[Start of Rows]
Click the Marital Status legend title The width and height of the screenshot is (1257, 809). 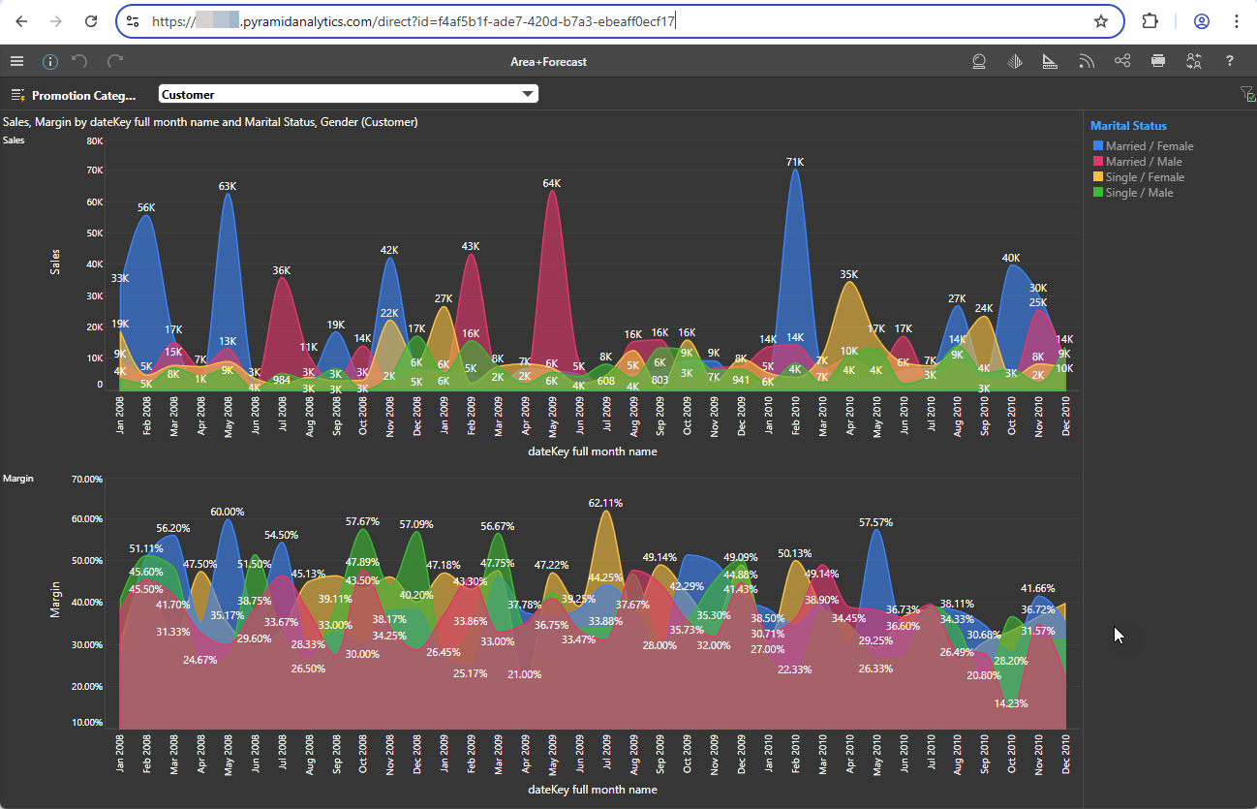1128,126
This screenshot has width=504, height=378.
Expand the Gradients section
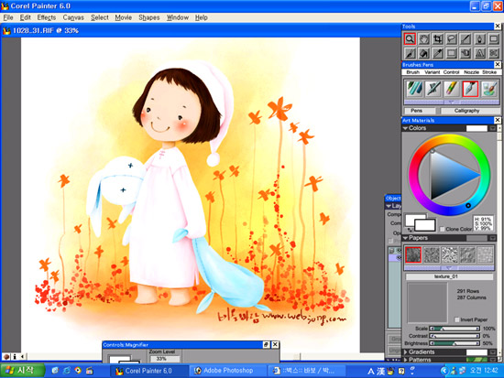(405, 352)
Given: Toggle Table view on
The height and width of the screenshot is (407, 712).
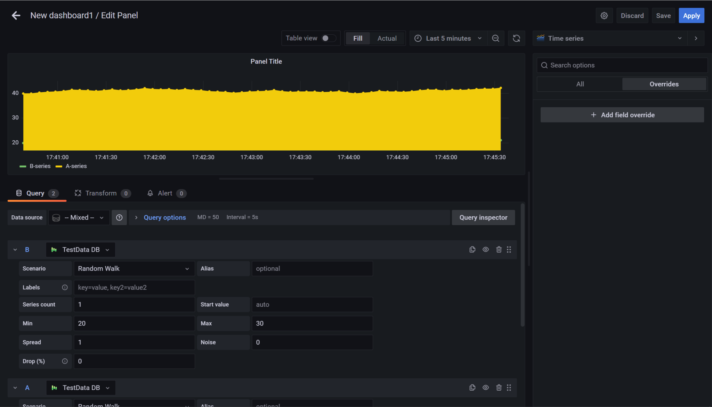Looking at the screenshot, I should pos(328,38).
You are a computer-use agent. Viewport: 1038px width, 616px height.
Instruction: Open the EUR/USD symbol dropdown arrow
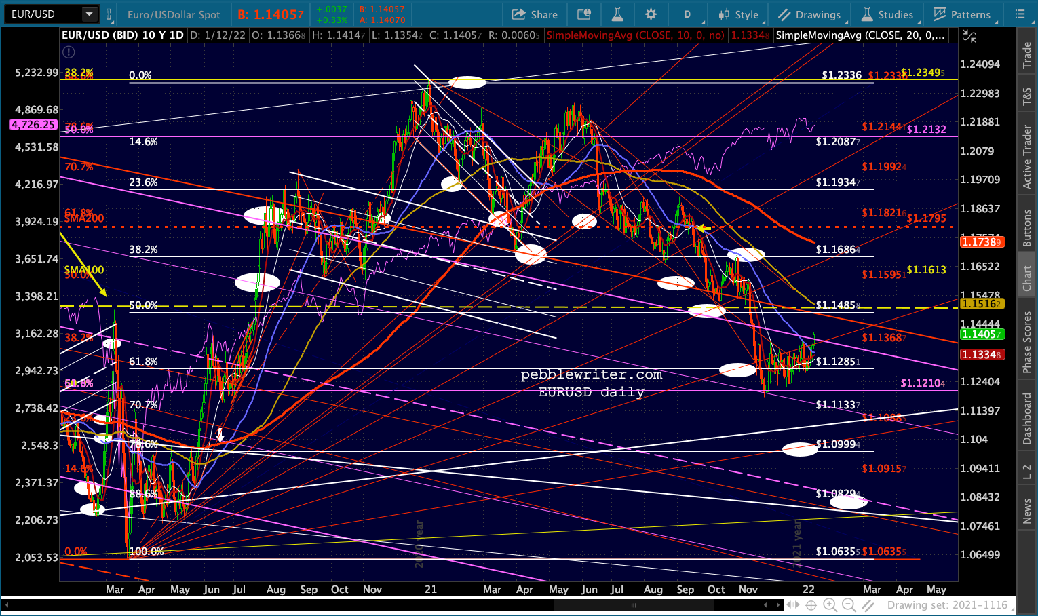point(90,14)

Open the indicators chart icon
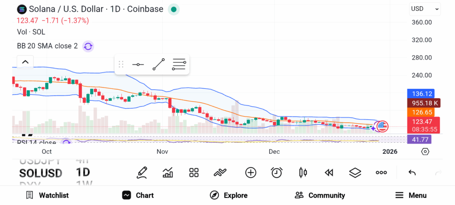pos(168,173)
[End of Rows]
> [What to work on]
Rescale the material from the line containing "You are a computer-use" through the end of the material by writing out every line in that stretch again with its wording unchanged. Multiply only the coordinates in the answers by 1.85 and round each to a whole number, with halves rounded up, and leave the pictures out.

> [Exercise answer]
You are a computer-use agent. Viewport: 1038px width, 616px height.
Instruction: Open the EUR/USD symbol dropdown arrow
point(167,26)

Open the indicators chart icon
pos(311,320)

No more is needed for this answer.